AVOD services offer value because they offer large libraries of content that may not be available on Netflix. If you can't find your favorite movie on the world's most dominant streaming service, AVOD services hope you'll turn to them and watch it for free, rather than choosing to buy or rent that movie through a paid service. And as Netflix and other companies focus on original series to differentiate themselves and lower content costs, AVOD services hope to see more and more of this sort of trickle-down traffic.

But since AVOD rights deals are rarely exclusive, there is reason to fear that much of this trickle-down traffic will be sopped up by the largest AVOD service -- which, right now, is Tubi TV. Sony Crackle may have a lot that Netflix doesn't, but it is not nearly so well-positioned against its AVOD rival. That's a serious problem.

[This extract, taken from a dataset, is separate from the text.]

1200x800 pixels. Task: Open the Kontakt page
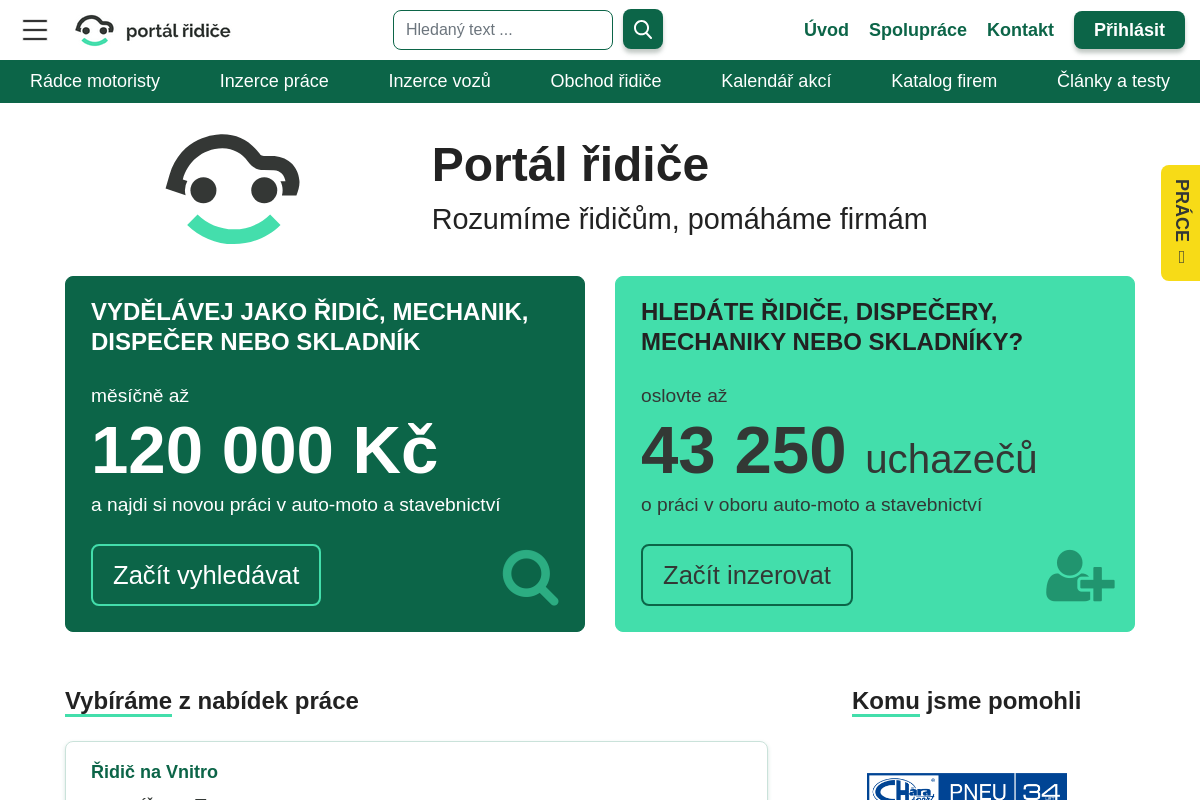tap(1020, 30)
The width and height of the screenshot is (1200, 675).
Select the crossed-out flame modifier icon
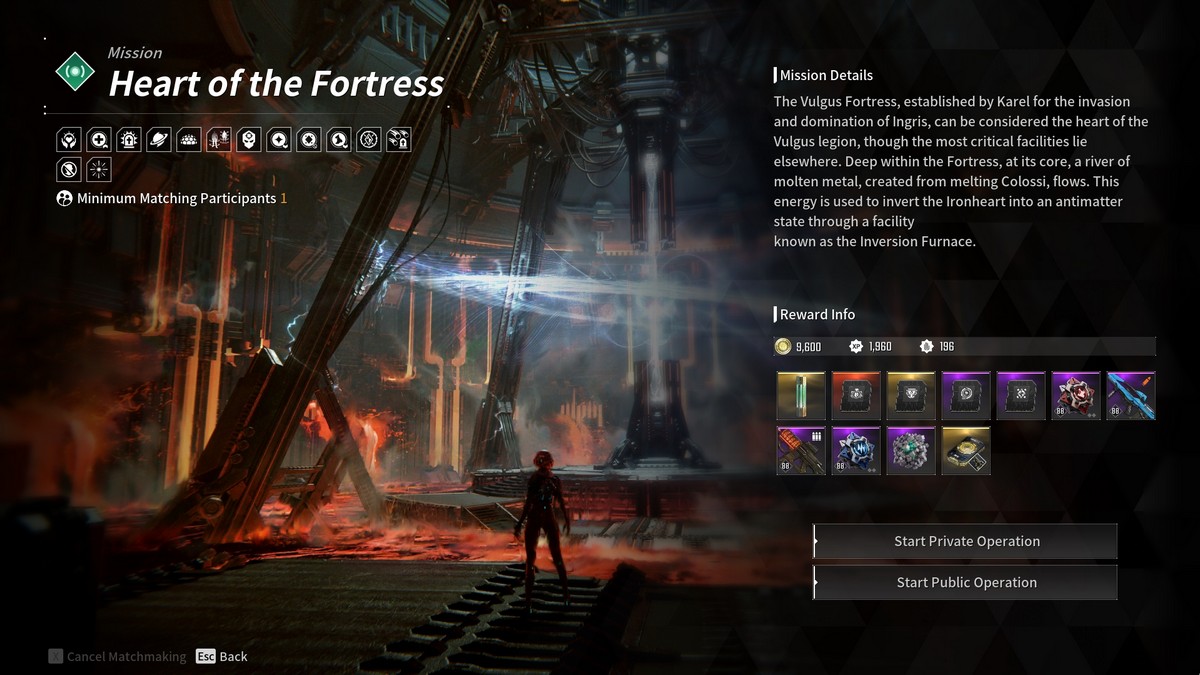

It's not looking good for Sony Crackle

All of this spells trouble for Sony's AVOD service. Without exclusive content, Sony Crackle needs a huge library to be a viable alternative to Tubi TV. It doesn't have a comparable library right now, and it's allowing Tubi TV to dominate the space. AVOD is a viable business model, but without exclusives, it's hard to see more than one AVOD service enjoying real success. Sony Crackle may not be shut down anytime soon, but it doesn't seem poised to make much of a profit, either.